Ta książka sprawi, ze znowu zakochasz się w wampirach. Ale uważaj – one gryzą!
• Angielska odpowiedź na amerykańską sagę Zmierzch.
• Publikowana w odcinkach w Internecie przez nastoletnią autorkę piszącą pod pseudonimem Cansel2 – ponad 17 000 000 (milionów!) odsłon przed wydaniem książki!• Prawa do wydania sprzedane do 19 krajów.

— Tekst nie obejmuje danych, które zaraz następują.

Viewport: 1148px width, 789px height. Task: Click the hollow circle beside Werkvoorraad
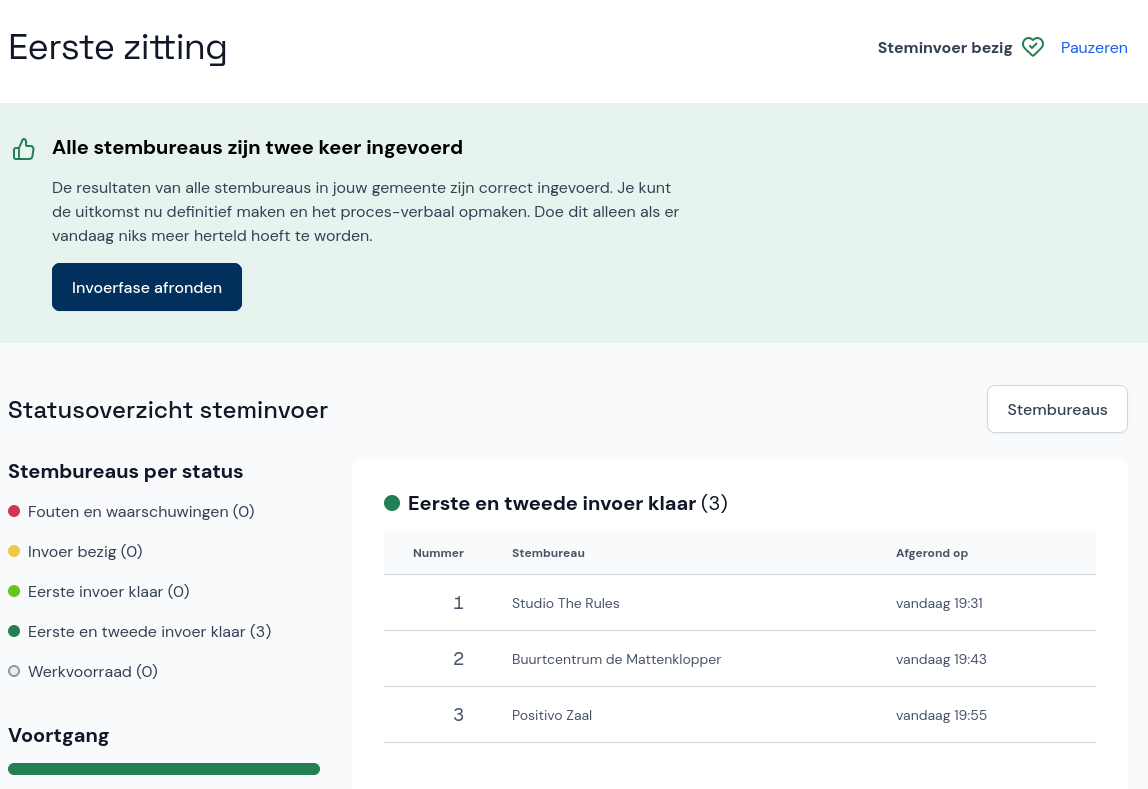point(13,671)
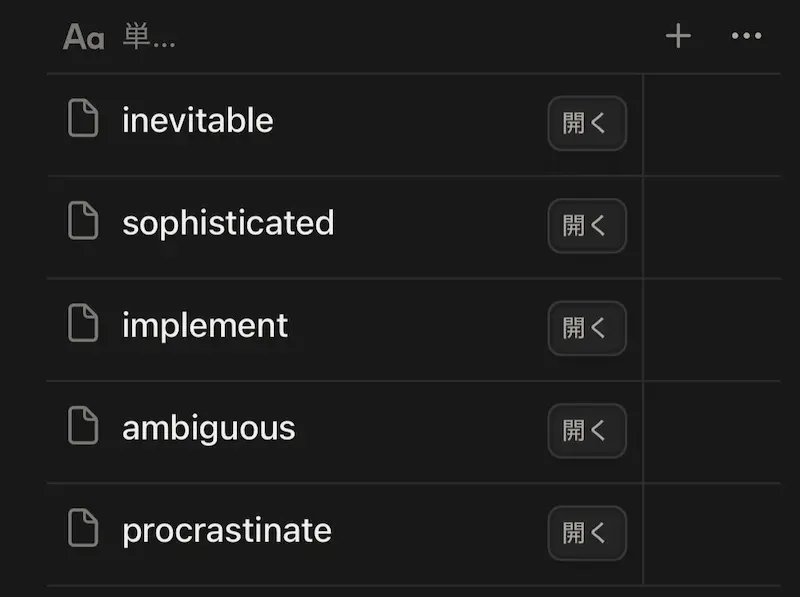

Przypadkowe spotkanie na Trafalgar Square odmienia życie Violet Lee, ukazując jej świat, którego nawet sobie nie wyobrażała: istniejące poza czasem miejsce, w którym elegancja, bogactwo, wspaniałe dwory i wytworne przyjęcia są znamionami dekadencji, w jakiej żyją jego mieszkańcy. Za tym przepychem kryje się mrok, którego ucieleśnieniem jest charyzmatyczny i śmiertelnie groźny Kaspar Varn. Violet połączy z Kasparem niebezpieczna namiętność, za którą obydwoje będą musieli zapłacić wysoką cenę…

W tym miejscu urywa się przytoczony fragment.